Everything in the data except the pictures belongs in your answer, copied exactly.

____

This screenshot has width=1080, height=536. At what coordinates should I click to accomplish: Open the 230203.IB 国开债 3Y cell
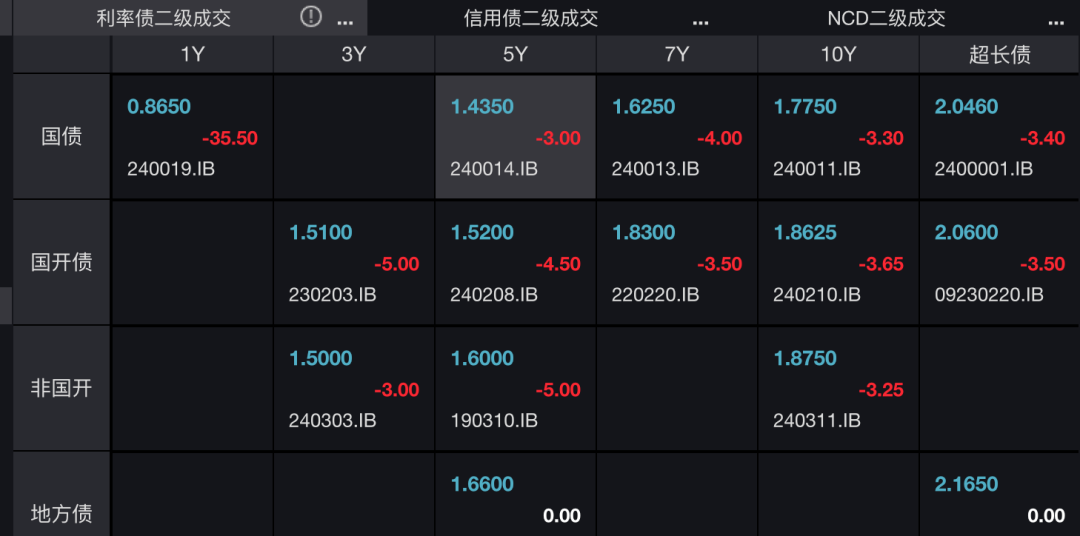coord(354,264)
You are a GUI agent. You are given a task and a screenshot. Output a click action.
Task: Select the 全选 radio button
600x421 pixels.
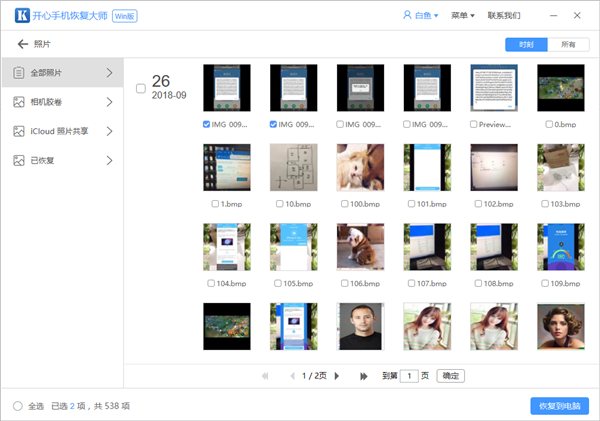pyautogui.click(x=18, y=406)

____

■ RESULT:
This screenshot has width=1080, height=536. At what coordinates should I click to accomplish: Open the 230203.IB 国开债 3Y cell
coord(354,264)
You are a GUI agent. You are given a task and a screenshot. Output a click action.
Task: Select the 全选 radio button
600x421 pixels.
pyautogui.click(x=18, y=406)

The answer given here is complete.